Balagansk has a subarctic climate (Köppen climate classification Dfc). Winters are very cold and long while summers are warm and wet. Average monthly temperatures range from +18.7 C in July to -23.9 C in January. Precipitation is moderate and is significantly higher in summer than at other times of the year.

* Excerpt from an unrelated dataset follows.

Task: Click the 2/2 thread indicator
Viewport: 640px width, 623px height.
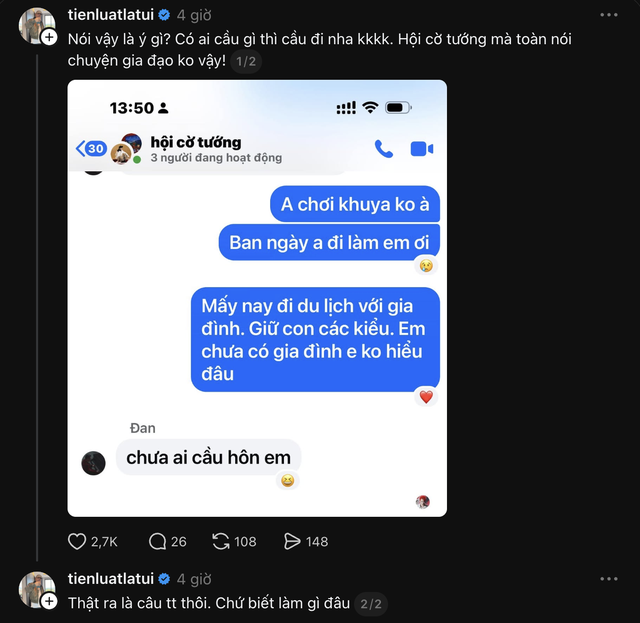Action: point(371,604)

Climate data for Balagansk (normals 1953–2011)
| Month | Jan | Feb | Mar | Apr | May | Jun | Jul | Aug | Sep | Oct | Nov | Dec | Year |
| Record high °C (°F) | 0.1 (32.2) | 4.8 (40.6) | 13.6 (56.5) | 23.9 (75.0) | 30.7 (87.3) | 36.0 (96.8) | 36.2 (97.2) | 33.8 (92.8) | 28.9 (84.0) | 20.0 (68.0) | 10.6 (51.1) | 3.4 (38.1) | 36.2 (97.2) |
| Mean daily maximum °C (°F) | −19.9 (−3.8) | −16.2 (2.8) | −5.4 (22.3) | 6.9 (44.4) | 16.4 (61.5) | 23.1 (73.6) | 25.2 (77.4) | 22.1 (71.8) | 14.9 (58.8) | 5.9 (42.6) | −6.5 (20.3) | −16.3 (2.7) | 4.3 (39.7) |
| Daily mean °C (°F) | −24.9 (−12.8) | −22.3 (−8.1) | −12.5 (9.5) | 0.2 (32.4) | 8.5 (47.3) | 15.7 (60.3) | 18.5 (65.3) | 15.6 (60.1) | 8.4 (47.1) | 0.4 (32.7) | −11.1 (12.0) | −21.0 (−5.8) | −1.9 (28.6) |
| Mean daily minimum °C (°F) | −29.4 (−20.9) | −27.5 (−17.5) | −18.5 (−1.3) | −5.2 (22.6) | 1.8 (35.2) | 9.1 (48.4) | 12.7 (54.9) | 10.2 (50.4) | 3.4 (38.1) | −3.9 (25.0) | −15.4 (4.3) | −25.5 (−13.9) | −7.2 (19.0) |
| Record low °C (°F) | −47 (−53) | −45.5 (−49.9) | −42.8 (−45.0) | −33.4 (−28.1) | −10.6 (12.9) | −3.9 (25.0) | 0.0 (32.0) | 0.0 (32.0) | −8.9 (16.0) | −24 (−11) | −36.1 (−33.0) | −48.9 (−56.0) | −48.9 (−56.0) |
| Average precipitation mm (inches) | 27.0 (1.06) | 28.4 (1.12) | 32.6 (1.28) | 22.6 (0.89) | 37.8 (1.49) | 45.4 (1.79) | 72.7 (2.86) | 62.2 (2.45) | 38.5 (1.52) | 21.3 (0.84) | 17.4 (0.69) | 23.0 (0.91) | 428.9 (16.89) |
| Average precipitation days | 16.3 | 11.9 | 8.9 | 8.6 | 9.6 | 10.8 | 9.0 | 10.9 | 11.9 | 12.8 | 17.1 | 19.0 | 146.8 |
| Average relative humidity (%) | 81.2 | 79.9 | 74.4 | 64.2 | 60.1 | 69.5 | 75.8 | 78.3 | 77.1 | 74.4 | 80.0 | 83.7 | 74.9 |
| Mean monthly sunshine hours | 102.3 | 134.4 | 220.1 | 255.0 | 272.8 | 273.0 | 251.1 | 241.8 | 189.0 | 136.4 | 93.0 | 74.4 | 2,243.3 |
Source: Climatebase.ru

==Economy==

===Industry===
The economy of Balagansk is based on timber and food industries. 2 km south of Balagansk, there is a quarry which supplies clay for brick production.

===Transportation===
The settlement is connected by road with Zalari, where it has access to the M53 highway, connecting Novosibirsk with Irkutsk. The closest accessible railway station is also in Zalari, which lies on the Trans-Siberian Railway. The Angara is navigable.

==Culture==
The tomb of Władysław Anielewski, a Polish social-democrat who died in 1898, at the old cemetery in Balagansk is protected as a cultural monument of federal significance.